Reducing Alert Noise: Composite Alerting and Conditional Logic in Graphite

Reducing Alert Noise: Composite Alerting and Conditional Logic in Graphite

Table of Contents

Great systems are not just built. They are monitored.

MetricFire runs Graphite and Grafana as a fully managed service for growing engineering teams, taking care of storage, scaling, and version updates so your team doesn't have to. Plans start at $19/month, billed per metric namespace rather than per host, and include engineer-staffed support. Integrations work natively with Heroku, AWS, Azure, and GCP, and data is stored with 3× redundancy in SOC2- and ISO:27001-certified data centres.

Introduction

In the previous article, we defined service-level alerts using wildcard queries to group related signals. That approach reduces alert noise by ensuring alerts represent systems instead of individual metrics.
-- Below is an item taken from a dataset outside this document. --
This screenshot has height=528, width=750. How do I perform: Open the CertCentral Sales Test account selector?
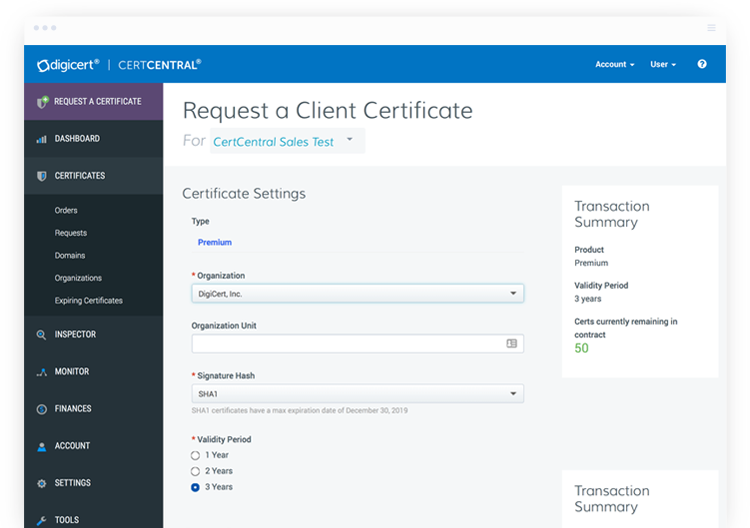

However, even well-grouped alerts can still be overly sensitive. A single signal crossing a threshold does not always indicate a real issue. Systems are complex, and individual signals often fluctuate under normal conditions, and this is where composite alerting becomes useful. Instead of evaluating signals independently, composite alerts allow you to define conditions that reflect how a service behaves as a whole.

In this article, we build on the service and signal model by introducing conditional logic. Using AND and OR relationships, alerts can be defined in a way that captures meaningful system behavior instead of isolated anomalies.

1: Why Single-Condition Alerts Fall Short

Even when alerts are grouped correctly, single-condition thresholds can still produce noise. Consider the load balancing service metrics we've used as an example:

<host>.lb.forwarder.requests.rate
<host>.lb.worker.requests.rate
<host>.lb.queue.depth.value
<host>.lb.latency.p95.value
<host>.lb.health.status.value

Reducing Alert Noise: Composite Alerting and Conditional Logic in Graphite - 1


Each of these metric signals provides useful information, but they do not always indicate service failure on their own. For example:

  • latency may spike briefly during traffic bursts
  • queue depth may increase during normal load fluctuations
  • request rate can dip temporarily due to uneven traffic distribution

If alerts are triggered on any one of these conditions independently, they may fire even when the system is operating normally and this can lead to a different kind of alert noise. Instead of duplicate alerts, you get alerts that are technically correct but less actionable. So in essence, the problem is not with the metric groupings - the problem is context.

2: Using Composite Alerting

Composite alerting allows you to define alerts based on multiple conditions instead of a single threshold.

Rather than asking:

“Did one metric cross a threshold?”

You can ask:

“Is the system behaving in a way that indicates a real issue?”

This is done using logical conditions such as AND and OR (&& ||). For example, a composite alert for the load balancing service could be defined as:

IF <host>.lb.forwarder.requests.rate < X AND <host>.lb.queue.depth.value > X
OR <host>.lb.latency.p95.value > X
OR <host>.lb.health.status.value < 1

THEN trigger an LB-service alert

This defines multiple ways the service can fail, all within a single alert. Each condition represents a signal, and together they define how the service behaves under failure.

Understanding OR vs AND Logic

The choice between OR and AND is important.

Using OR logic means: Trigger the alert if any one of these conditions is met.

This is useful for detecting different types of failure within a service. For example, a service might fail due to latency, availability, or throughput issues, and each should trigger an alert independently.

Using AND logic means: Trigger the alert only when multiple conditions are true at the same time.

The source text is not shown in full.